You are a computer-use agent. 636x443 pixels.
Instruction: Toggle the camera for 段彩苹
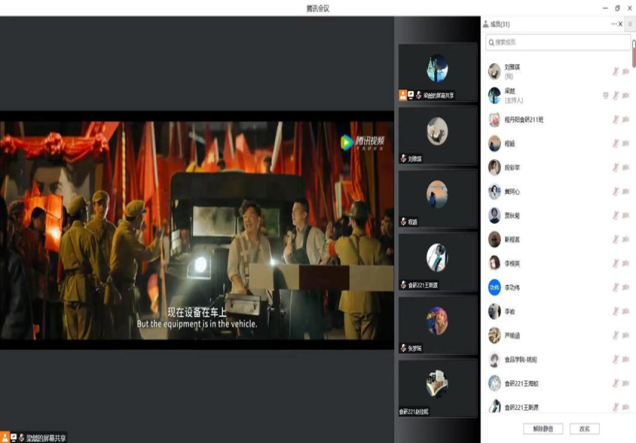pos(626,167)
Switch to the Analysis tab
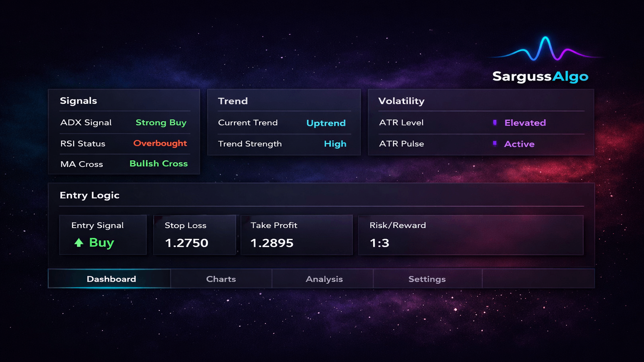The height and width of the screenshot is (362, 644). 324,279
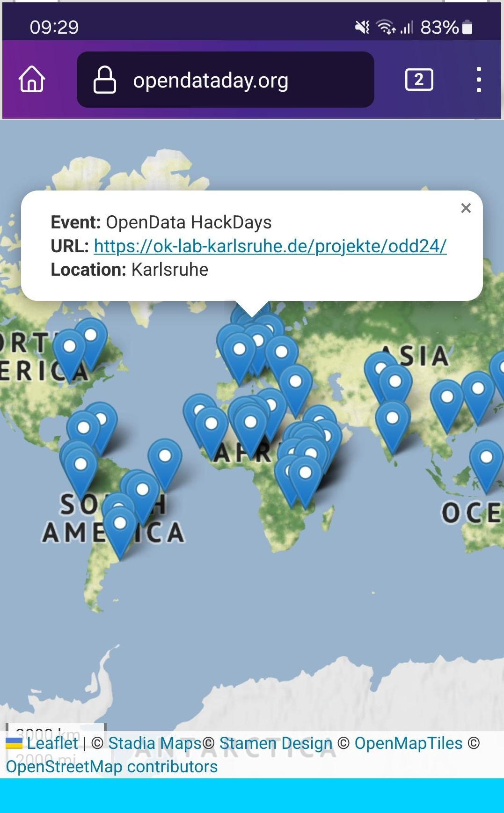This screenshot has height=813, width=504.
Task: Click the marker over southern India
Action: (393, 423)
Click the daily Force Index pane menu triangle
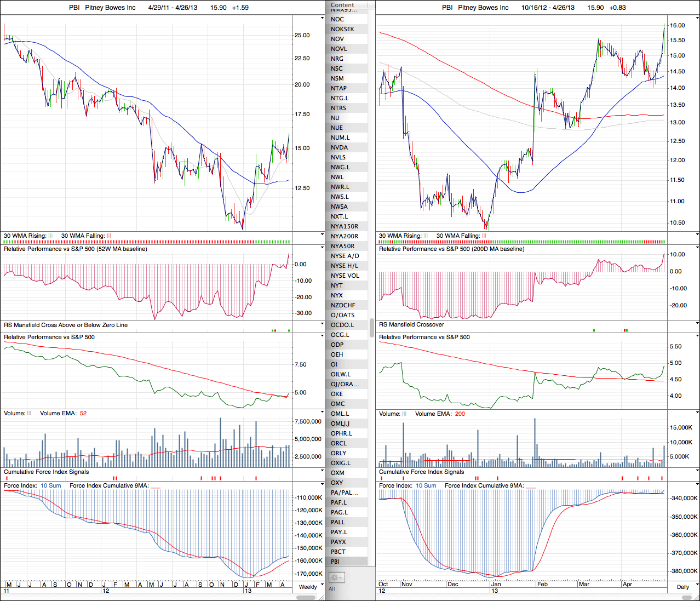This screenshot has height=601, width=700. pyautogui.click(x=697, y=486)
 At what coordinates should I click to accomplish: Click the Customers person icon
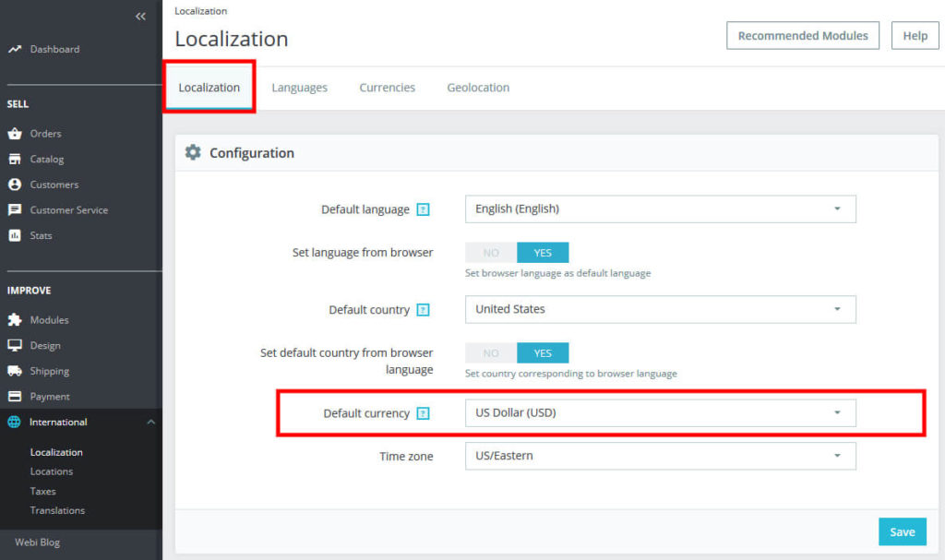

■ ■ ■ ■ ■

All records are to be reproduced exactly; the pictures are to be omitted.

You are a computer-use agent. 636x443 pixels.
Instruction: Toggle the camera for 段彩苹
pos(626,167)
Switch to the Analysis tab
The height and width of the screenshot is (362, 644). 324,279
This screenshot has height=813, width=504.
Task: Click the marker over southern India
Action: (393, 423)
Click the daily Force Index pane menu triangle
This screenshot has height=601, width=700. pyautogui.click(x=697, y=486)
 At what coordinates should I click to accomplish: Click the Customers person icon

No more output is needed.